» **INFORMATION SUPPLIED**
------------------------------

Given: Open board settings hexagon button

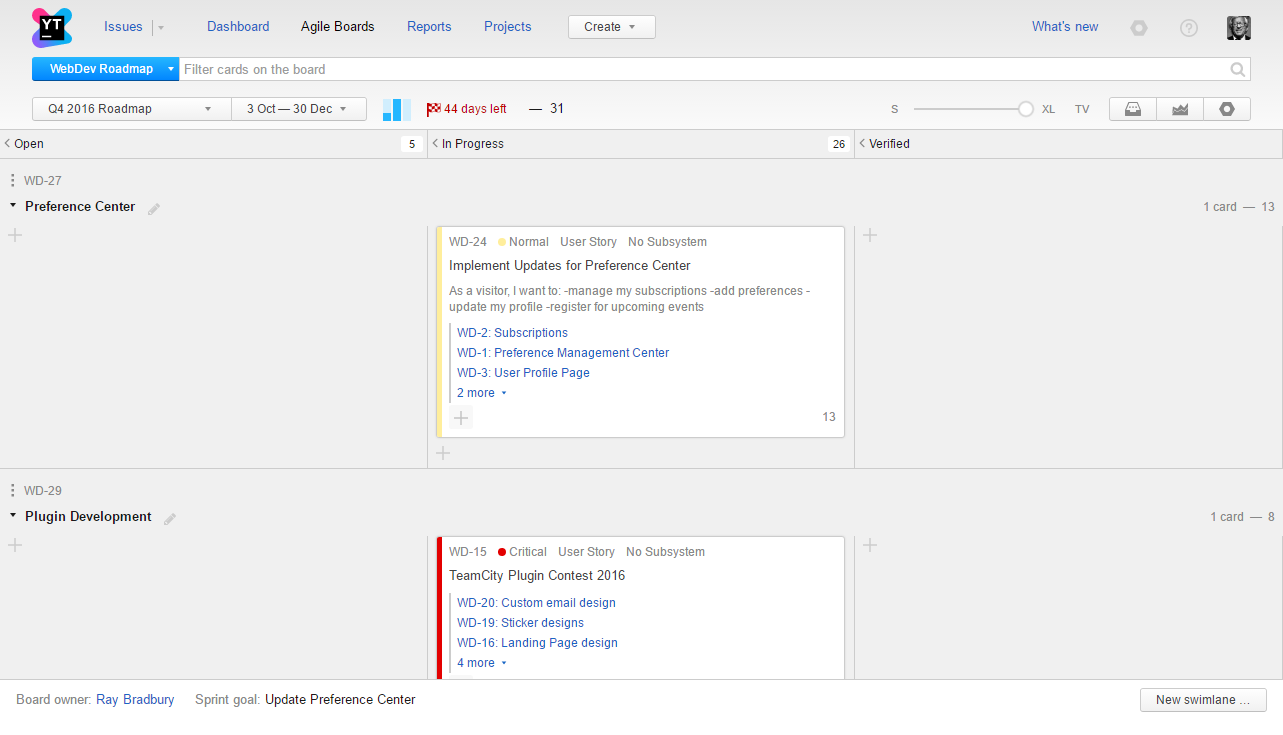Looking at the screenshot, I should pos(1227,109).
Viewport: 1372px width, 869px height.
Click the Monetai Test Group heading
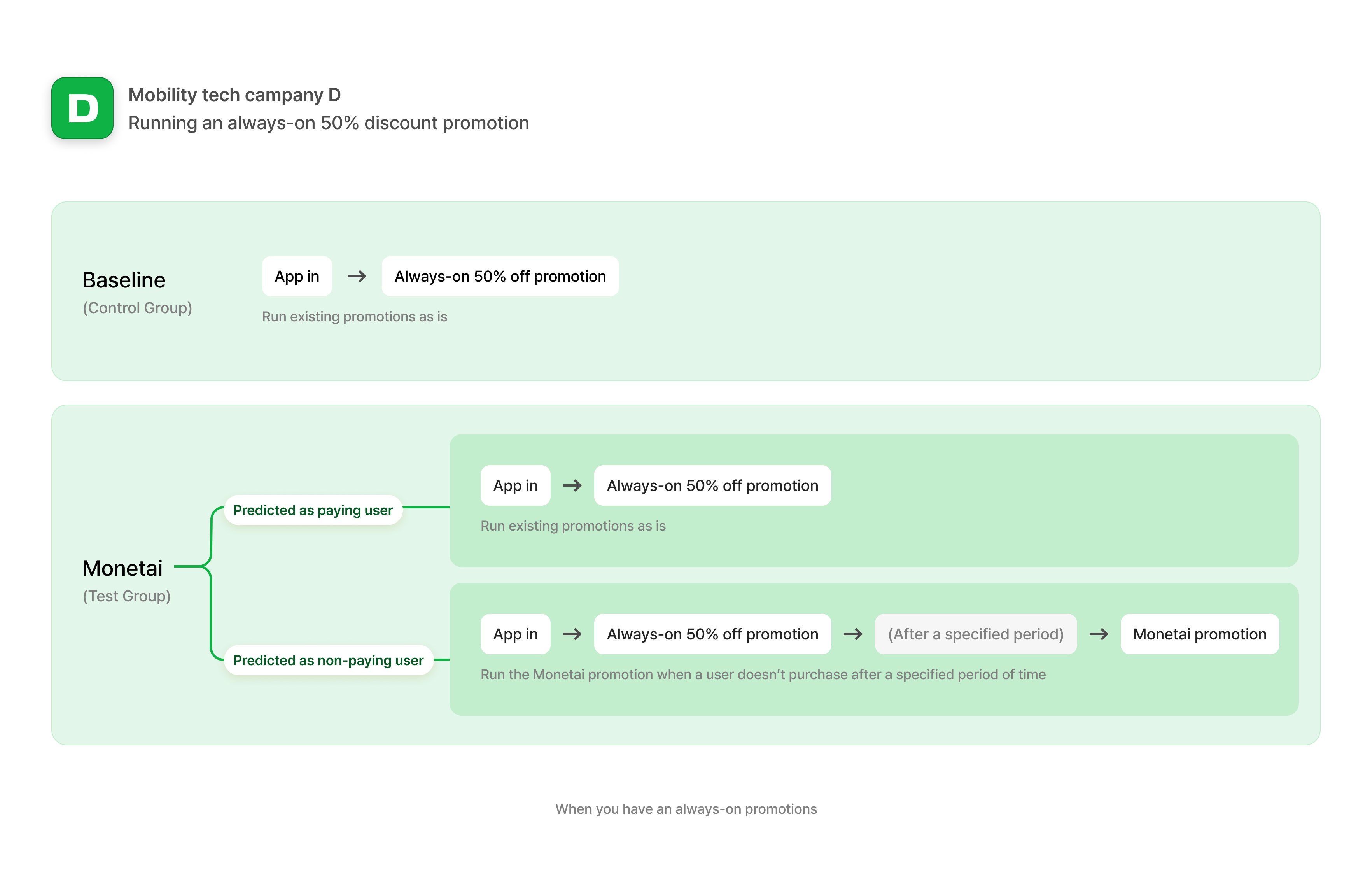tap(122, 569)
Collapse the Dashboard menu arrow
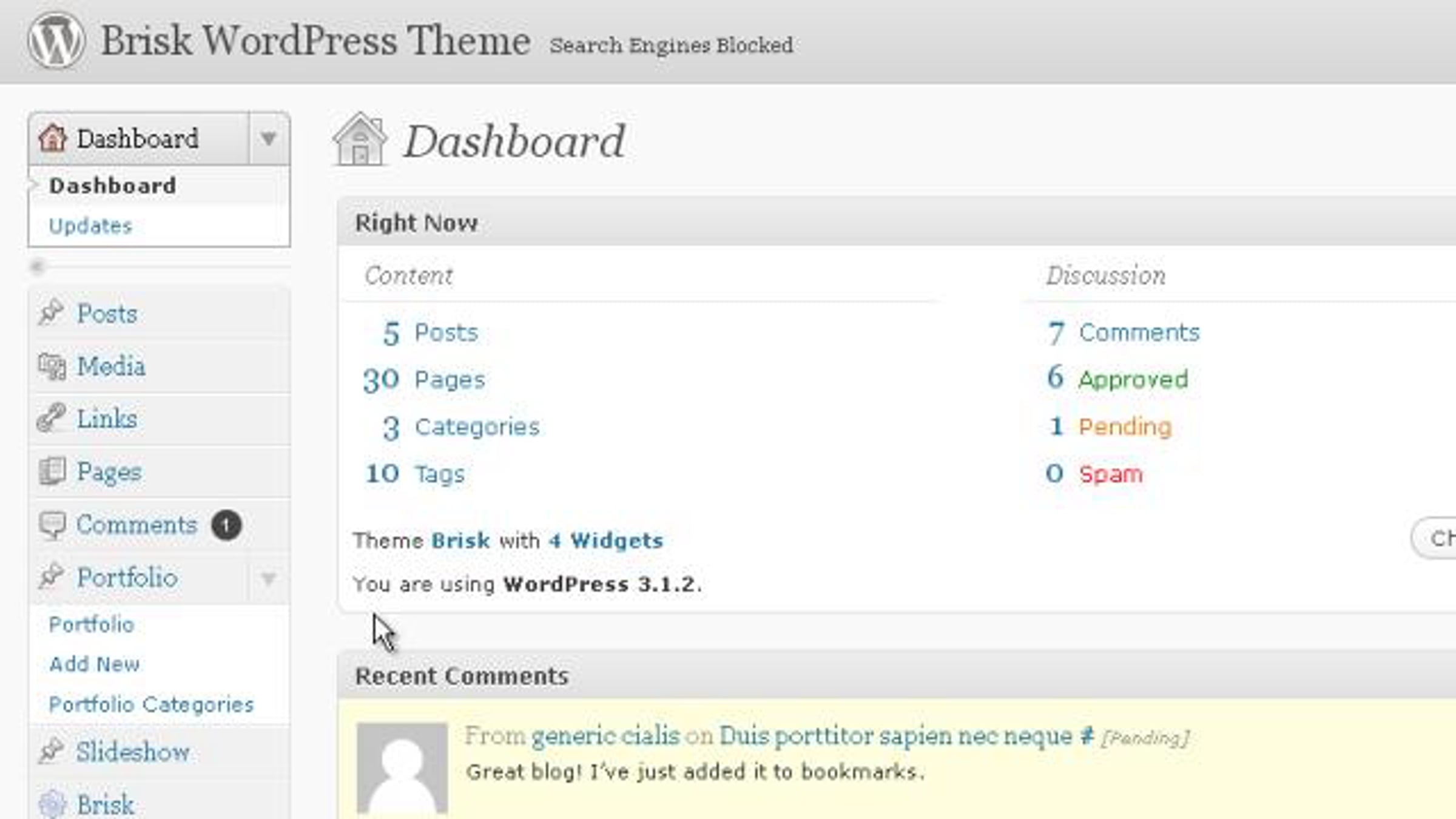The height and width of the screenshot is (819, 1456). pos(269,138)
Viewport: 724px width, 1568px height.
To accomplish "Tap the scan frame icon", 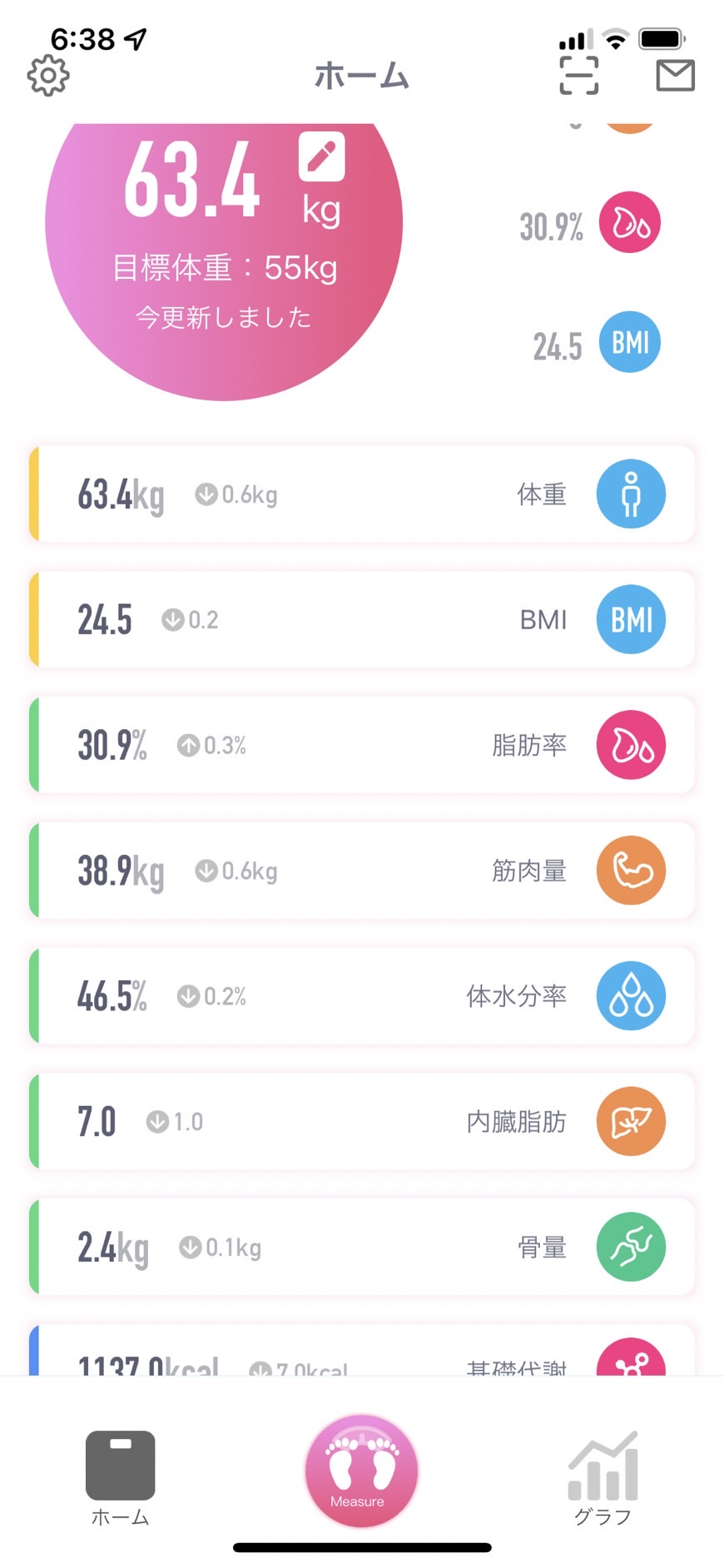I will (578, 75).
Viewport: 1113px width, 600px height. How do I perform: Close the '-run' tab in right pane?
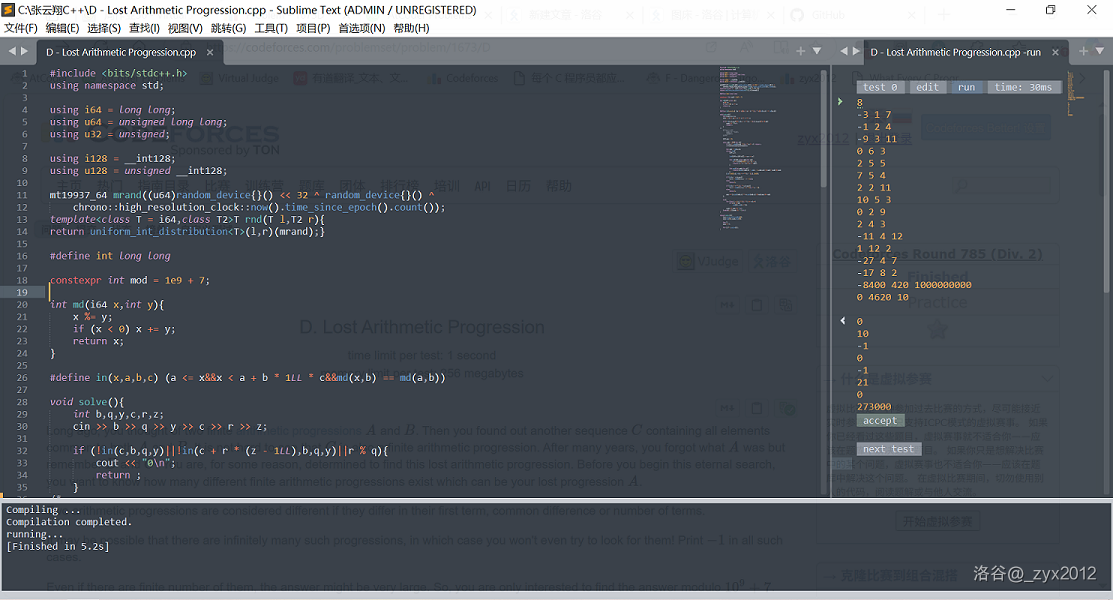tap(1054, 52)
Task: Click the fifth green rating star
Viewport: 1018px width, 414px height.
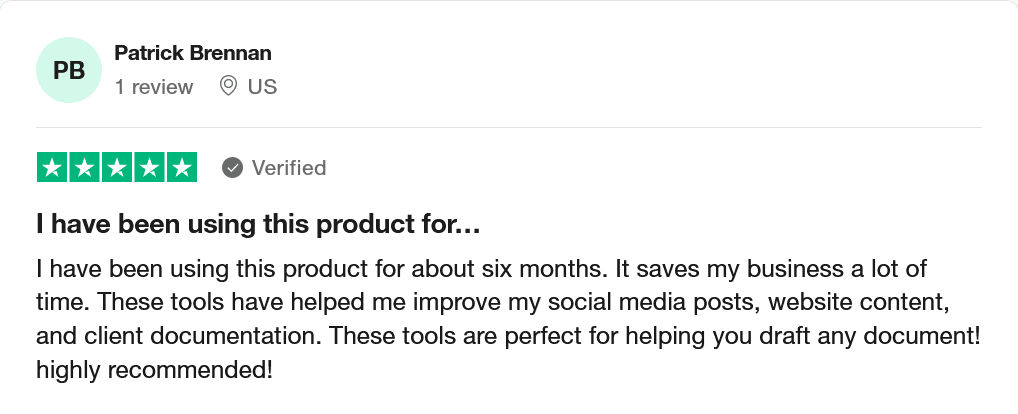Action: [x=182, y=168]
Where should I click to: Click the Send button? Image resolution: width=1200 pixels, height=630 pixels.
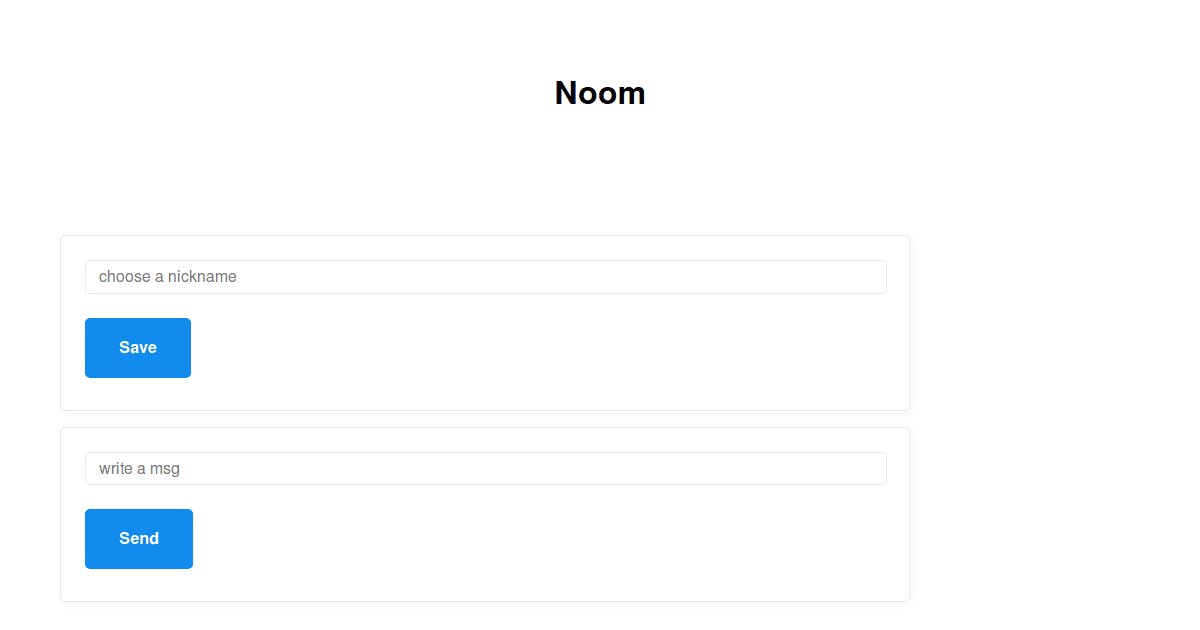point(139,539)
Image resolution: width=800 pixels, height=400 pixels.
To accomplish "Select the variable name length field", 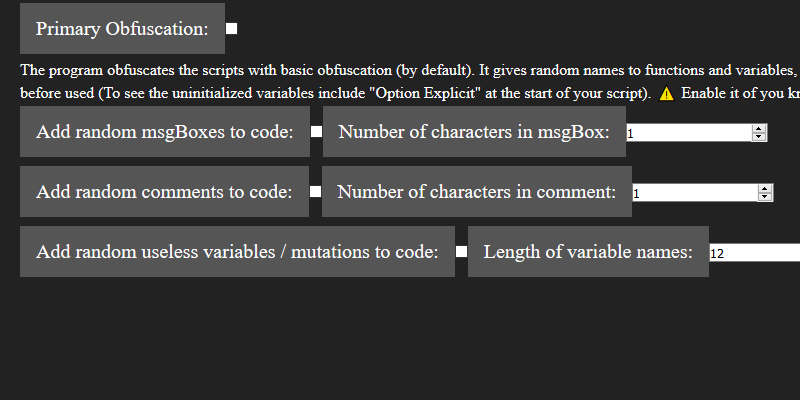I will (755, 253).
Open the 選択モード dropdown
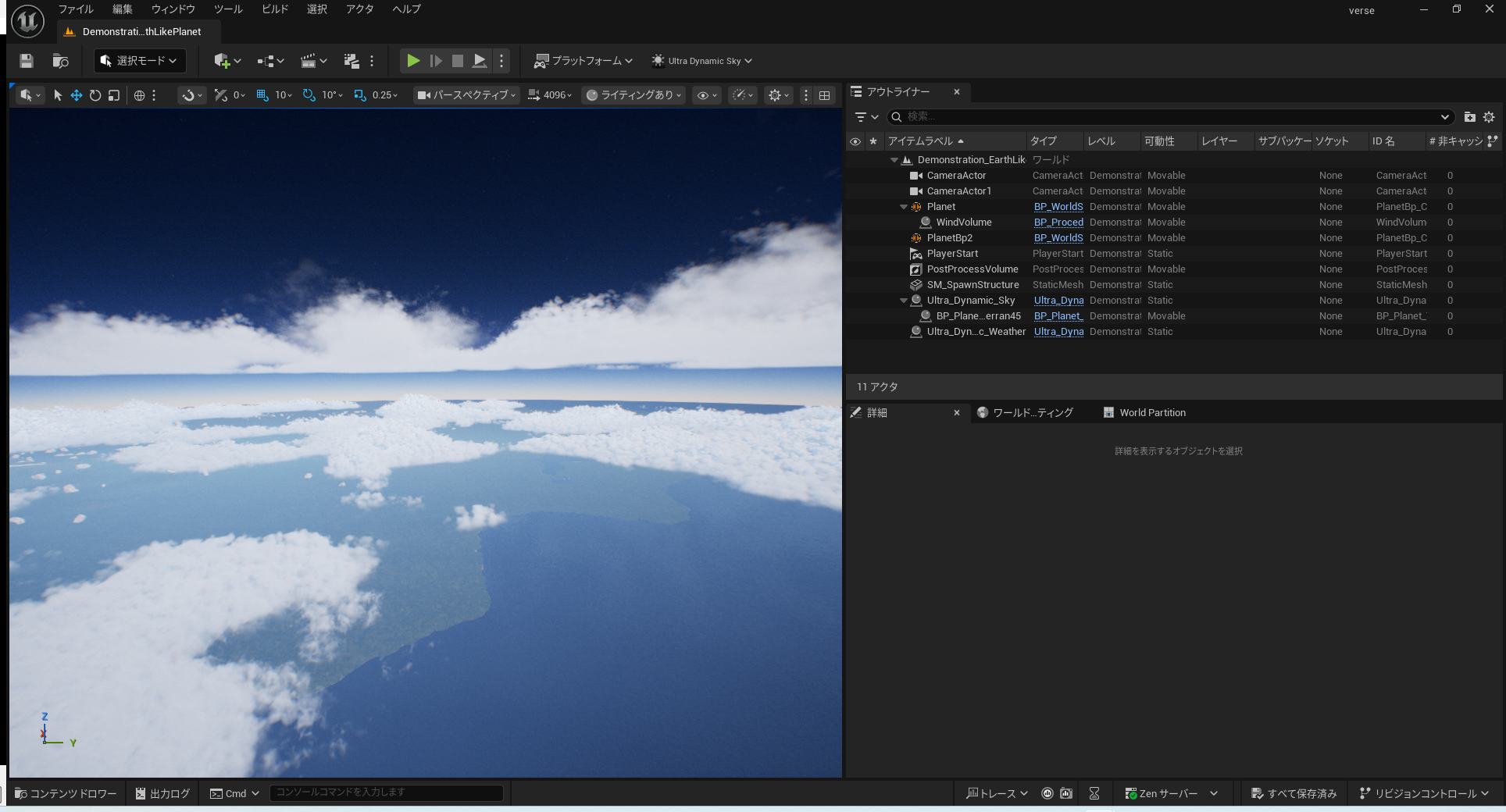This screenshot has width=1506, height=812. pyautogui.click(x=140, y=61)
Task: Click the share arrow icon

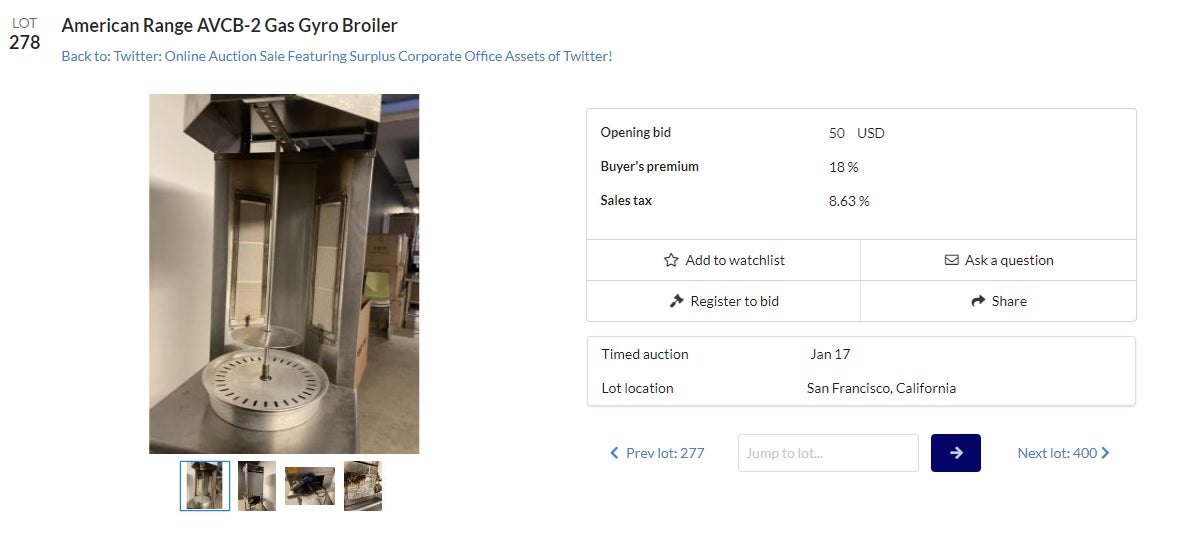Action: click(x=978, y=301)
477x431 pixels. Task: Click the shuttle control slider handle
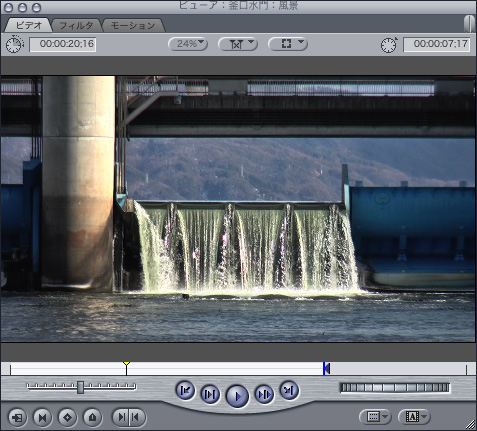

------------------------------

» **EXERCISE AIM**
Counting the line with "Task: Click the share arrow icon" and the last line of the data above, transcribe those two lines and every line between them exactly, without the pictures.

» **RESPONSE TO THE EXERCISE**
Task: Click the share arrow icon

Action: click(x=978, y=301)
477x431 pixels. Task: Click the shuttle control slider handle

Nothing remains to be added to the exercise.